BY David Carroll on Wednesday, April 7, 2010 at 10:16 AM

The Atlanta-Journal-Constitution reports that the Governor and key legislators are seriously considering shifting the financial burden of funding the right to counsel back to Georgia’s counties.  Despite stating in 2003 that the state was not meeting its “moral obligation of providing criminal defendants with adequate legal counsel,” in signing into law a new statewide public defender system, the Governor now is considering returning to the outdated system because, “[t]he economic situation we’re in is something nobody could have predicted.”
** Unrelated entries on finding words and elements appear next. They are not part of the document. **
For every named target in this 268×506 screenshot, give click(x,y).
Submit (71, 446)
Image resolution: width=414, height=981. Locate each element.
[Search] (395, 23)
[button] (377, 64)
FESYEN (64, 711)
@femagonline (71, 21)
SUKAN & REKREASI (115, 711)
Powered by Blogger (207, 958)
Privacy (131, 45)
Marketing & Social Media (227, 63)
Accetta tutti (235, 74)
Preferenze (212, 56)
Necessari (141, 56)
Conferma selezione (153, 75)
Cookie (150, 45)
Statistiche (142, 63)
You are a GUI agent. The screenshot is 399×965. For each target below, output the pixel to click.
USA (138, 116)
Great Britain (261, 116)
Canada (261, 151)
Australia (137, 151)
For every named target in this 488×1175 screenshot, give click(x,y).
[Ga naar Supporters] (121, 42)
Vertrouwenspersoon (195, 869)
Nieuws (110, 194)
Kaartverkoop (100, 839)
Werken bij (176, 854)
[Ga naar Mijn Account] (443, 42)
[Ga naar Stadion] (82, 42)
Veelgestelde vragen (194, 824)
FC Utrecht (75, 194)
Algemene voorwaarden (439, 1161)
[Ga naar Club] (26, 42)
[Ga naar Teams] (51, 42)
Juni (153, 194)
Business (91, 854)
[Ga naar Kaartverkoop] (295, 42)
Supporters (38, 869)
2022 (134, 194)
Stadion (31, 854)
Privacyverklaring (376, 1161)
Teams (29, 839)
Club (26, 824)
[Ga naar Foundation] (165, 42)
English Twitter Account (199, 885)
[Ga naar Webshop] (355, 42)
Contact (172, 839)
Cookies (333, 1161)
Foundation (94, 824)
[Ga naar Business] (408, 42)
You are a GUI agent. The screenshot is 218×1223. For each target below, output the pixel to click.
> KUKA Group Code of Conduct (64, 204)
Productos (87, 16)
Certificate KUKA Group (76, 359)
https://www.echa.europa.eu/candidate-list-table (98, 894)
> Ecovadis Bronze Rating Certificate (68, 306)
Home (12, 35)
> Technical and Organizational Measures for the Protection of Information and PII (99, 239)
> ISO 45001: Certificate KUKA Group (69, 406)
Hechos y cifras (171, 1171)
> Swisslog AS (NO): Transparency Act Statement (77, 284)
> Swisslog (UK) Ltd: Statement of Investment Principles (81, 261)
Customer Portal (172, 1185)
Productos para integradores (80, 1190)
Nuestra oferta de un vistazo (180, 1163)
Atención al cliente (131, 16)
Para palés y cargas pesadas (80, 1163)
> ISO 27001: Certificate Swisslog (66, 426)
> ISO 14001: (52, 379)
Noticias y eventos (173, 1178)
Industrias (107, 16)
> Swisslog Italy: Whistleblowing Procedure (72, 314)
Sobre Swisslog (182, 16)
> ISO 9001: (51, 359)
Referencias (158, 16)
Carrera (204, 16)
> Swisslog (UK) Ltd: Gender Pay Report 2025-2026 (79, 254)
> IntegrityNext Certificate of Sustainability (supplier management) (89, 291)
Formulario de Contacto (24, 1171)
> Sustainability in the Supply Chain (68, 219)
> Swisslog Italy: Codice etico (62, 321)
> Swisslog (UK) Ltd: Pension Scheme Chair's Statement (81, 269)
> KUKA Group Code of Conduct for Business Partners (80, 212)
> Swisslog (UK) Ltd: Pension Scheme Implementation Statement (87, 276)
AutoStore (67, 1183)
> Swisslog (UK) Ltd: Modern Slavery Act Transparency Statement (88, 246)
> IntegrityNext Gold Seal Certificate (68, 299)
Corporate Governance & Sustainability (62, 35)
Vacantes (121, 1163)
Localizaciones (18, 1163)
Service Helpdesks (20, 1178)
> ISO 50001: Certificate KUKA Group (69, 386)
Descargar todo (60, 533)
With escalating rhetoric of  "crusaders who have all the purist ideological zest of an ivory-tower professor” trying to “severely knee-capped” the system without  “an understanding of practical realities required to actually manage a system with scarce resources," by advocating and litigating systemic deficiencies, it is time to review states obligations to ensure that Gideon’s mandate is met.  In 2008, national advocacy groups submitted an academic white paper on this very subject to the Nevada Supreme Court:

“The Sixth Amendment provides, ‘In all criminal prosecutions, the accused shall enjoy the right . . . to have the Assistance of Counsel for his defense."  In Gideon v. Wainwright, 372 U.S. 335, 344 (1963), the United States Supreme Court stated that “reason and reflection, require us to recognize that, in our adversary system of criminal justice, any person haled into court, who is too poor to hire a lawyer, cannot be assured a fair trial unless counsel is provided for him.’  The Court then held that the Sixth Amendment applied to the states - not to county or local governments - by virtue of the Fourteenth Amendment and that the State of Florida thus had an obligation to provide Mr. Gideon with counsel for his defense.  National standards incorporate this aspect of the decision, emphasizing that state funding and oversight are required to ensure uniform quality.’ [See the American Bar Association, Ten Principles of a Public Defense Delivery System, Principle 2:  “Since the responsibility to provide defense services rests with the state, there should be state funding and a statewide structure responsible for ensuring uniform quality statewide”. See also: Guidelines for Legal Defense Systems in the United States (National Study Commission on Defense Services, U.S. Department of Justice, 1976), Guideline 2.4.]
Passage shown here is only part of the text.